• Stored items:
[Start of Attachment]

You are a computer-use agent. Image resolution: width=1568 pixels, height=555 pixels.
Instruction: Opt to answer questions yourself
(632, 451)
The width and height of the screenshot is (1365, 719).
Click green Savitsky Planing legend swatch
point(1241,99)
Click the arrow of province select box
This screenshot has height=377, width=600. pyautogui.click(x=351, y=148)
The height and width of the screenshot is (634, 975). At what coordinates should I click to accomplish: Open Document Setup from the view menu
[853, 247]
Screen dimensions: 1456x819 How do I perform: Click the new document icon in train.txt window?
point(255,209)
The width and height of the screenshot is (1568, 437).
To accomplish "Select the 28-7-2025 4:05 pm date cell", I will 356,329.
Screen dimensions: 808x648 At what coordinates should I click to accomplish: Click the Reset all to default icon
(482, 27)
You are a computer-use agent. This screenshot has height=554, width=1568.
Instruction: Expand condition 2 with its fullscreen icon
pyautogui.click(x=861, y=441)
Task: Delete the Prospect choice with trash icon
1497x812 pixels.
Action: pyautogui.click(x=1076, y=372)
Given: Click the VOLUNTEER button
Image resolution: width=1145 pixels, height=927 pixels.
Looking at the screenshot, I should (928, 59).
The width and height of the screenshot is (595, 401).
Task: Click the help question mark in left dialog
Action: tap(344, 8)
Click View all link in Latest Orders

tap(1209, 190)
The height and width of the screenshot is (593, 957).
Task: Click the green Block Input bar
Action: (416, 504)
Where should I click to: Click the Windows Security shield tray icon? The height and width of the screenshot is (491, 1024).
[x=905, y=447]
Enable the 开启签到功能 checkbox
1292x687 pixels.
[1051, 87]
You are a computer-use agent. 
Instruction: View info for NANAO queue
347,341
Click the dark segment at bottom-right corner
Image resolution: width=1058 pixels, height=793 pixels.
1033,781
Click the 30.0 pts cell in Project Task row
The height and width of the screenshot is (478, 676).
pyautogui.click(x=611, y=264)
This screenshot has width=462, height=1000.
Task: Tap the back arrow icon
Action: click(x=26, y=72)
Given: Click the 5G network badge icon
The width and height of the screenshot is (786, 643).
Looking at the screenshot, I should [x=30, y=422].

[End of Attachment]

• TO DO: Among the lines above, which contain the word "agent"? Copy every one.

• RESULT OF THE TASK:
You are a computer-use agent. Image resolution: width=1568 pixels, height=555 pixels.
You are a computer-use agent. This screenshot has height=554, width=1568.
You are a computer-use agent. 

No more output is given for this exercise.